==== MATERIALS PROVIDED ====

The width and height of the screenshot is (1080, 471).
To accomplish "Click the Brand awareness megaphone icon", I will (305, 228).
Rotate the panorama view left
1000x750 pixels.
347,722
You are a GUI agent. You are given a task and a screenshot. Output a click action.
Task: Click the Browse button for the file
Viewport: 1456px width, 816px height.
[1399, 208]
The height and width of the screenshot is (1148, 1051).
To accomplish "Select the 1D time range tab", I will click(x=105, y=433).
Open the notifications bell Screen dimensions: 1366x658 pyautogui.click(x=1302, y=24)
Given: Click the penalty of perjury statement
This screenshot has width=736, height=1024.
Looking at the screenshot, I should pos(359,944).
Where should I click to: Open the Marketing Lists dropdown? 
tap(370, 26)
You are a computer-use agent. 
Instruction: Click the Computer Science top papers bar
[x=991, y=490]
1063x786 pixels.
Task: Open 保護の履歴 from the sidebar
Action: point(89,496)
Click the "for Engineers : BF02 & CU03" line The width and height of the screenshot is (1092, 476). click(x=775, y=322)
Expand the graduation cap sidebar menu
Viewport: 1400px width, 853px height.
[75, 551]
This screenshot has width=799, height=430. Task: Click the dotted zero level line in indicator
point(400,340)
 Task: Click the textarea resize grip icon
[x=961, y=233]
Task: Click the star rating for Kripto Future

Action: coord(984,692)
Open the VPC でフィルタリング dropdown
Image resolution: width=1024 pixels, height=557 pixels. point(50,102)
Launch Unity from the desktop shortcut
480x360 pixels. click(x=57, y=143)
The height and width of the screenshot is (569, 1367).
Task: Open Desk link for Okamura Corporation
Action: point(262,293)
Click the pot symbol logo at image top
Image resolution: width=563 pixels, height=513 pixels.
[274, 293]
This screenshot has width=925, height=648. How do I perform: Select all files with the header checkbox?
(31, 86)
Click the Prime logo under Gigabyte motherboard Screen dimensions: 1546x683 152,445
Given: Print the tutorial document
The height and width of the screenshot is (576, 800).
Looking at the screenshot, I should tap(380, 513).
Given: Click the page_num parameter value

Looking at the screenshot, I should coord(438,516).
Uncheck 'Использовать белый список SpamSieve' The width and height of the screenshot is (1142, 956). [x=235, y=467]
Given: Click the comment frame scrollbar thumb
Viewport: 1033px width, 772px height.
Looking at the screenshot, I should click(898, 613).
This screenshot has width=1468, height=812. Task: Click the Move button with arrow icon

====

• THE TASK: All lines above with the word "agent" need to be reported.

• RESPONSE:
You are a GUI agent. You are given a task and a screenshot. Output a click action.
You are a computer-use agent. 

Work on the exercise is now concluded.